To repudiate being can only occur in reaction to presence. To disavow meaning can only occur in the context of presuming there is some. To not be in the picture is to have been there, potentially… if not actually. The app “Damjanski – Self Portrait” (2024) is a series that only works when the artist is present in the picture—though to speak in the dubious hyperbole of performance art, how present does he need to be? Is his body ever enough, and if so what if he is catatonic? Can he be musing on dog memes observed in his morning scroll, or the billowing clouds beyond any of us where the data bounces around—we’ll come back to that. If he is in the picture, he will be deleted and replaced with a bounding box, like you’ve seen for object detection capture in assorted softwares, labeled: damjanski #[number of the pictures created till then]. Perhaps only as his Platonic ideal is Damjanski there.

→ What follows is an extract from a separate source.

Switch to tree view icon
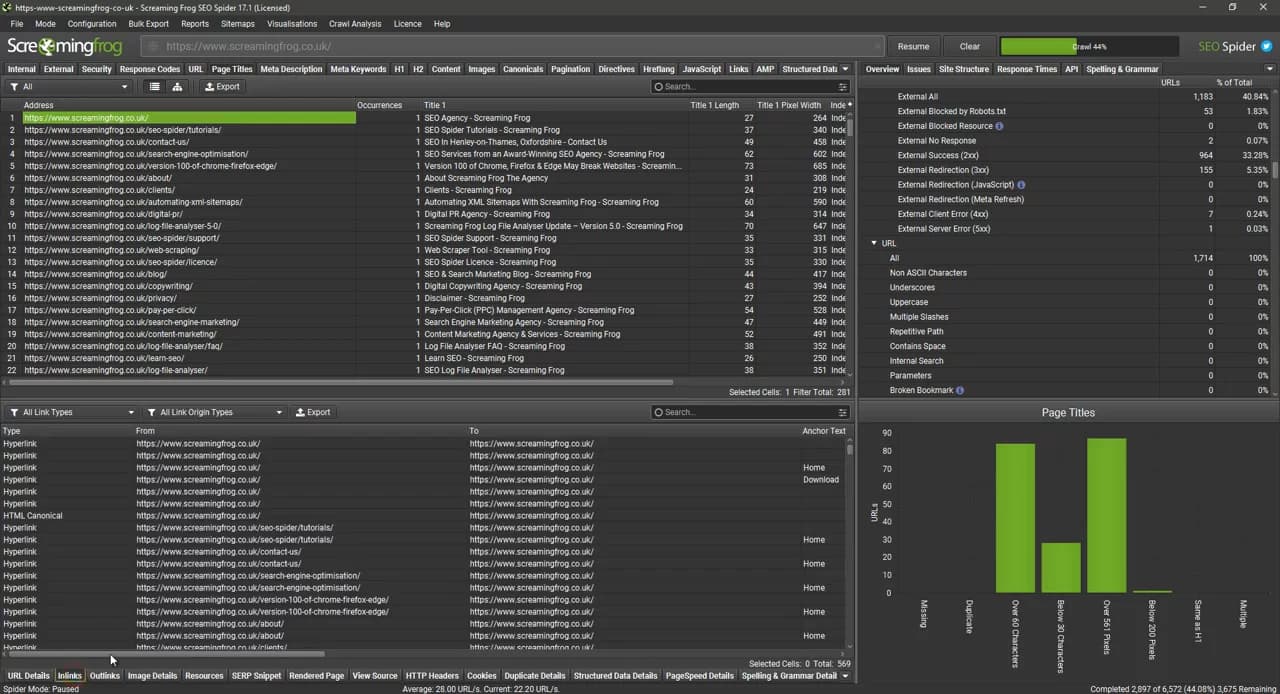Screen dimensions: 1280x694 click(177, 87)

The Greek skeptical philosopher, Agrippa showed logic could not prove itself; it cannot be proved ab nihilo. Kurt Godel’s incompleteness theorem revealed that self-reference is necessary in number theory and he did so by using strict mathematical logic to show it; a sufficiently complex system cannot be both consistent and complete: if it is complete, it cannot be consistent, and vice versa. Bertrand Russell and Alfred Whitehead showed in Principia Mathematica that paradoxes could not be eliminated, meaning formal logic cannot be consistent. These paradoxes produce absurdities in logic and mathematics, but as the scientist and computer engineer Bernard Kastrup states in Meaning in Absurdity: What Bizarre Phenomena Can Tell Us About the Nature of Reality, “absurdity does not need to imply a complete lack of bearings for navigating the world.”

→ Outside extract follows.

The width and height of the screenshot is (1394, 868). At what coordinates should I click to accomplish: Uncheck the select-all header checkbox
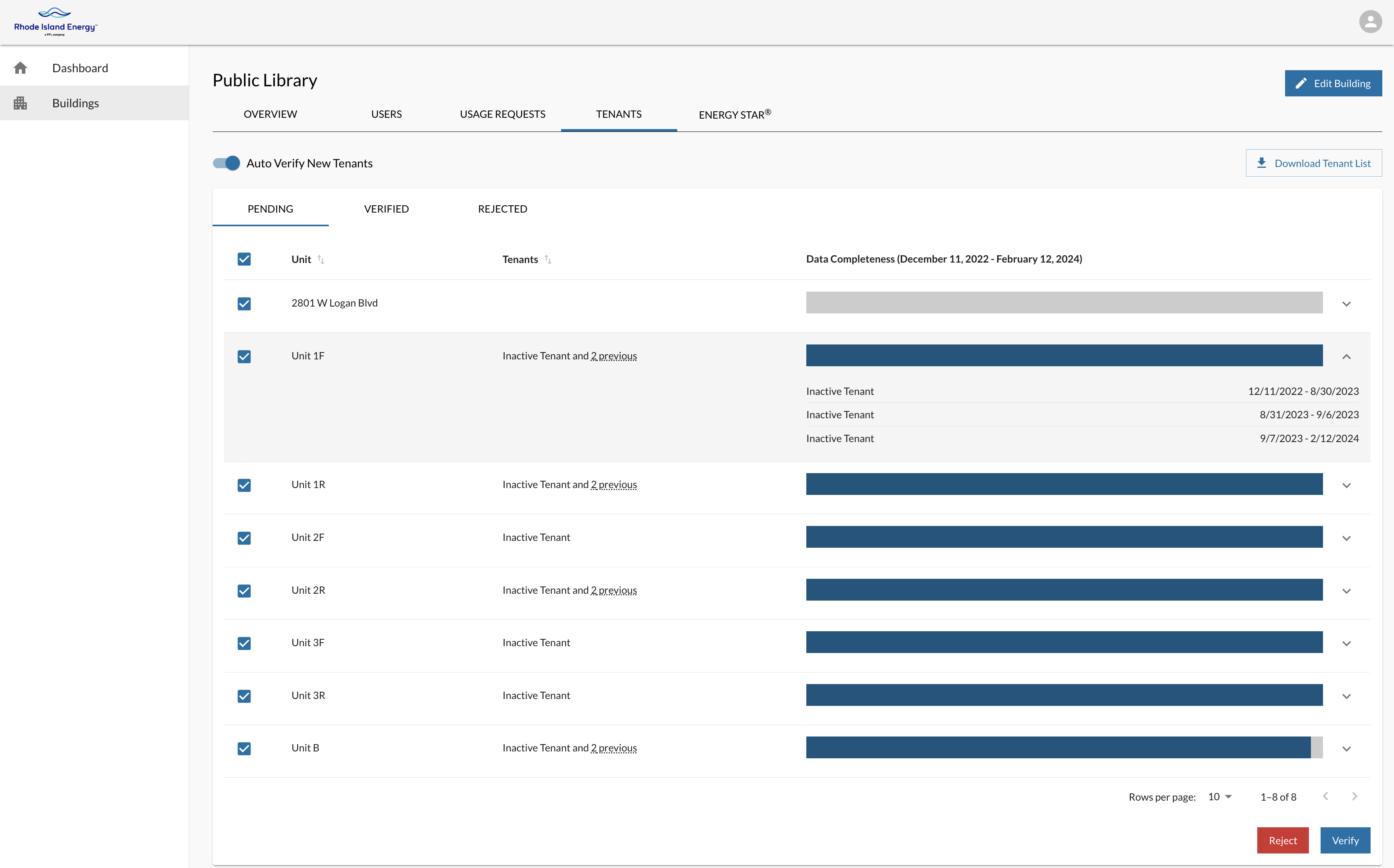coord(244,259)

How to see the data guiding us personally and impersonally through our multi-factor authenticated hybrid reality? Damjanski captures the face of this impenetrable screenscape by removing his presence. And, then does the same with any and all objects in “Unhuman Compositions” (2024), which generates colorful abstractions and denies the camera’s capture. If trompe l’oeil, the genre that misguides the eye by illusion, was the extravagant refinement of perspective realism, then anamorphic designs were how artists twisted that perfection to have us gaze at its manipulative construct. Can we see object detection boxes as the twist and shout of the surveillance matrix? Just as the paradox to ignore the tip of your nose reinforces awareness of that protrusion as you try to look beyond it, the pink elephant of data capture is always there, snarfing your secrets through a logic more and less rational and comprehensible than our own elusive, and questionable, wit. Thus the absurdity of being.

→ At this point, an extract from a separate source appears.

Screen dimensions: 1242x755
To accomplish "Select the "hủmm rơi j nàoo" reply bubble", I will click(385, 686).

"I should thus have some revenge for the harm that no-good Nobody has done me, ” said Polyphemus of that crafty hero (line 460). Indeed. Or, rather, perhaps, indubitably? Because amidst the shadows and veils of the nothings and nobodies, the no one that is Οá½–τις in Greek or nemo in Latin, the crafty zeros and ones that are and aren’t you, none other have any better idea of who or what you are either.